Début décembre, la presse grecque et européenne dévoile que le ministre de l’Economie grecque, Giorgos Stathakis, n’a pas déclaré une somme de 1.8 millions d’euros et 38 biens immobiliers, dans tout le pays. Le ministre se défend et déclare qu’il a eu un simple « oubli ». Où passe alors la crédibilité d’un ministre, et par extension, d’un parti qui veut en finir avec les anciennes méthodes de la classe politique grecque ?
Transparence demandée
Alors que la Grèce a accepté de nouvelles mesures d’austérité qui lui permettent de recevoir une nouvelle aide financière de l’Union Européenne, le parti de gauche radicale au pouvoir, SYRIZA, fait face à une nouvelle affaire qui ébranle ses bases. En effet, son propre ministre de l’Economie, Giorgos Stathakis, lors de sa déclaration de patrimoine en 2012, n’a pas déclaré une somme de 1.8 millions d’euros, en plus de 38 biens immobiliers. Le ministre déclare que cette somme appartiendrait à sa mère et les biens immobiliers à sa femme.
Depuis 2013, la transparence en matière de fortune et de revenus est obligatoire pour l’ensemble des membres du Parlement et du gouvernement grec. Tous ont dû remplir une déclaration personnelle ad hoc, en plus de la déclaration fiscale.

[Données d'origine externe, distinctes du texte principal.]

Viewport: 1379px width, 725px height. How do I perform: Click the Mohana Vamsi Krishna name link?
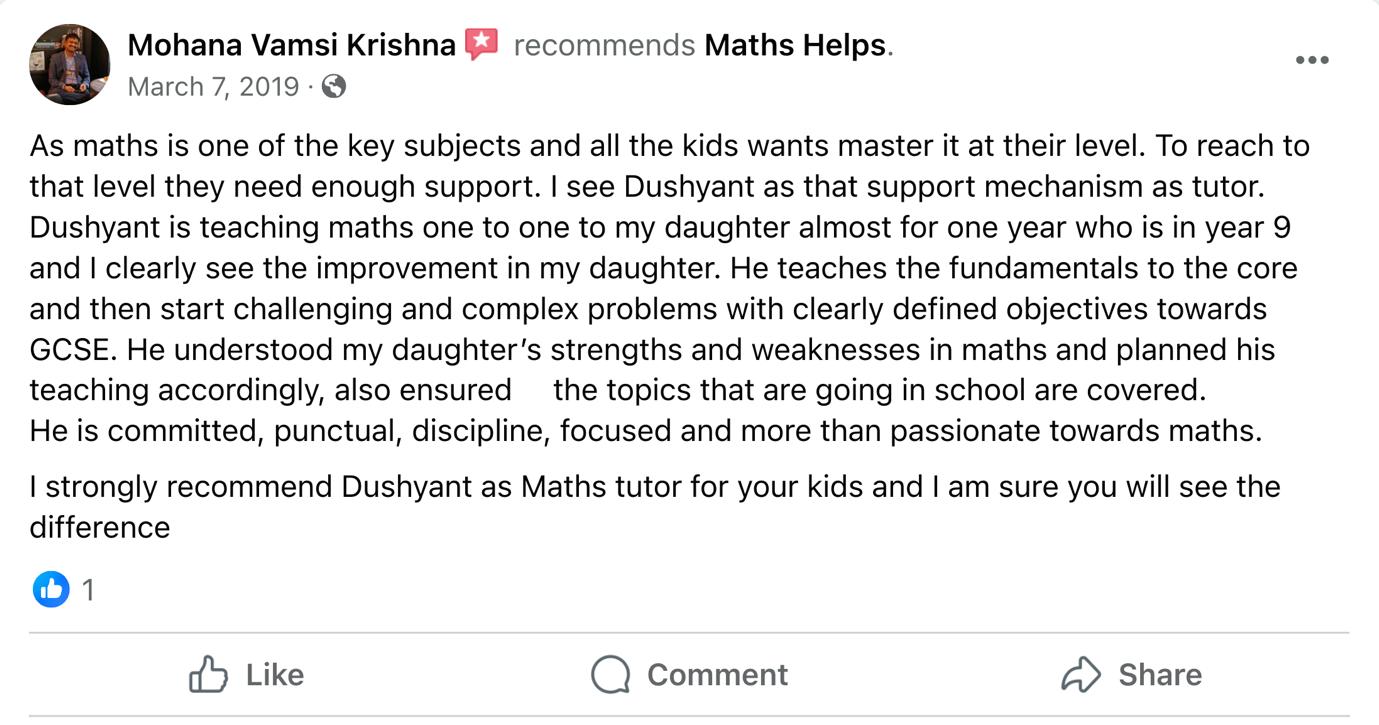[291, 45]
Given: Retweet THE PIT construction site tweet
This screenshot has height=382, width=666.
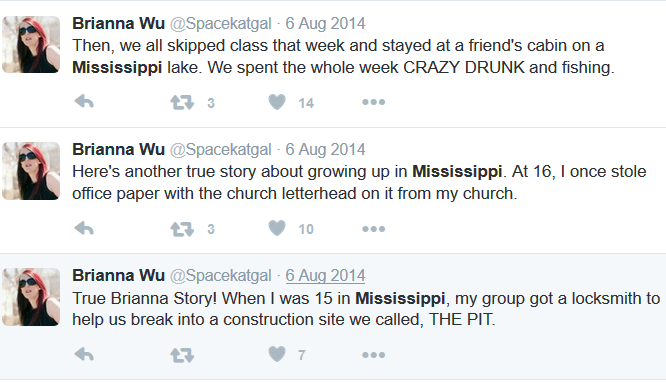Looking at the screenshot, I should (182, 355).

Mais les contrôles effectués ont relevé des dizaines de cas où ladite déclaration ne correspondait pas à la réalité, et ce pour l’ensemble des groupes politiques, de l’extrême droite à l’extrême gauche.
Qui est de gauche et riche devra être particulièrement prudent par rapport à la manière dont sa fortune est placée, à l’usage qui en est fait, ainsi et surtout qu’à sa déclaration fiscale. La gauche est particulièrement sensible au principe d’une contribution fiscale élevée relativement au montant du revenu et de la fortune. Les personnes qui s’en réclament, mais aussi tout individu faisant partie d’une instance parlementaire ou gouvernementale doivent donc faire preuve de la plus grande transparence concernant leurs biens et salaires personnels. Un « oubli » d’une telle importance semble donc une énormité difficilement justifiable. Elle dénote pour le moins d’un manque de cohérence entre l’idéologie qu’on professe et sa pratique personnelle.
Tradition historique ?
Depuis la création de l’Euro, il n’est pas interdit de posséder un ou plusieurs comptes à l’étranger, que ce soit en Suisse, au Luxembourg ou ailleurs. Depuis l’imposition du contrôle des capitaux, il n’est toutefois plus possible d’alimenter ces comptes à raison de plus de 500 Euros par mois, notamment pour financer des études à l’étranger. Avant, on pouvait exporter autant d’argent qu’on voulait. Le problème n’est pas tant la possession d’un compte à l’étranger, mais la provenance de cet argent (s’il s’agit par exemple d’argent « noir », provenant de corruption ou d’activités illégales, ou « gris », provenant d’activités non déclarées au fisc…) En principe, tout compte à l’étranger devrait être déclaré au fisc, ainsi que la provenance de la somme … Les comptes à l’étranger sont assez fréquents chez les Grecs aisés, et peu sont en fait déclarés… Il y a d’autre part eu certaines graves «inélégances » de la part de personnalités de Syriza, notamment celle de Nadia Valavani, alors qu’elle était vice-ministre des Finances. Elle a exporté la somme de 100.000 Euros sur le compte de sa maman à Londres… en juin 2015, soit une quinzaine de jours avant les mesures de contrôle de capitaux…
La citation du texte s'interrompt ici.